WHAT IS EXPECTED: Copy out everything from "It is verified" down to "occurrence of storms." in the Queretaro rainfall text below.

To date, in Mexico, we have access to precipitation data monitored every minute by a network of over 20 rain-gage stations in the center of the country (Queretaro State). This database includes records from June 2012 to October 2018, therefore, data from 523 storms monitored in said network are used every minute (Queretaro rainfall warning system, RedCIAQ). There are a few networks that monitor in real time every minute; but only with adjustment coefficients precipitation data for such short intervals can be estimated [58]. The typical storms that occur in each station were determined, that is, the temporal distribution or typical histogram for each station. In Table 2, the distribution of precipitation for the Queretaro city is observed. The purpose of using this database is to know the physical meaning of parameter C and its possible relationship with the statistics of the historical data sample. This study could stimulate debate, reveal, provide evidence, and contribute to the study of parameter C within the duration factor of the [39] equation. Studying storm intensities for a short duration is not a new idea, and although these are not used for the design of hydraulic works, it is important to study intensities of up to 100 mm/h. These are documented and presented for duration less than 5 min [59,61]. The basin under study is located in the city of Queretaro, which has an area of 11,769 km2. Likewise, the typical rainfall intensities (representative) for each station were studied. It is observed that in the entire raining season, the typical duration is 5 and 6 min, except for SJA-09 station (San Juan del Río city Queretaro), for which a more representative storm duration was 9 min. On the other hand, the station with the highest number of storms recorded was M-07 station, with a total of 82 storms for all months, and the one with the least storms recorded was SJA-09 station with 31 storms. Speaking about months, June is the month in which the highest number of storms was registered, with 108 storms analyzed, while in November only 30 storms were recorded. The analysis by duration showed that the duration of 5 min is the one that recorded the most events, with a total of 100 events for that duration, while the duration of 20 min was only recorded 11 times. It is important to note that as the duration increases, the number of events registered decreases. This proves the procedure proposed by [39].

3. Results

Using the historical data of the 20 rain-gauge stations with complete data from June 2012 to October 2018, the calculation of their respective IDF curves was performed. At each station, only storms with duration of 5 to 20 min were selected. Following this, the traditional adjustment of IDF curves was carried out, estimating the parameters by multiple correlations. Table 3 shows the identification of some rain gauges stations, as well as the values of the typical duration of the storms, the number of storms analyzed for each station, and the values of the coefficient C calculated for the conditions described as follows. Method-a: Value obtained by the traditional multiple regression procedure. Method-b, “adjusting” the value of C to have the IDF curves transformed into a straight line, where the axis of the duration is represented in logarithmic scale [42]. Method-c, weighting C with the number of events for each storm duration analyzed, and method-d, formulation proposed with physical meaning of C.
It is verified that the correct value of C modifies the intensity of precipitation during the duration (d) of Sherman equation (1931) C, additionally to the duration of the storm. As an example, Table 4 shows the values of rainfall intensities (mm/h) calculated for different storm duration estimated at station CH-03 for different proposed values of parameter C. The proposed formulation to calculate C is in accordance to the values that are traditionally used to adjust the IDF curves, but in this case, if the conditions M-c and M-d are taken it can be said that the value of C has a physical meaning according to the duration and occurrence of storms.

PROVIDED MATERIAL:
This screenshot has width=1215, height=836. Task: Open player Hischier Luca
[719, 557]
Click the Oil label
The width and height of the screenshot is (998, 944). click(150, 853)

RESPONSE TO THIS TASK:
It is verified that the correct value of C modifies the intensity of precipitation during the duration (d) of Sherman equation (1931) C, additionally to the duration of the storm. As an example, Table 4 shows the values of rainfall intensities (mm/h) calculated for different storm duration estimated at station CH-03 for different proposed values of parameter C. The proposed formulation to calculate C is in accordance to the values that are traditionally used to adjust the IDF curves, but in this case, if the conditions M-c and M-d are taken it can be said that the value of C has a physical meaning according to the duration and occurrence of storms.